● **TASK ITEM**:
Reproduce the records word for word, with nothing left out.

** PROVIDED DATA follows **

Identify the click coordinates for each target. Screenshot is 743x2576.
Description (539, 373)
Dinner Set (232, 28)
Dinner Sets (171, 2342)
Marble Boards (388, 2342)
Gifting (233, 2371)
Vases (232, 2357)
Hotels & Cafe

** End of PROVIDED DATA **

● **ANSWER BELOW**:
Identify the click coordinates for each target. Screenshot is 743x2576.
Description (539, 373)
Dinner Set (232, 28)
Dinner Sets (171, 2342)
Marble Boards (388, 2342)
Gifting (233, 2371)
Vases (232, 2357)
Hotels & Cafe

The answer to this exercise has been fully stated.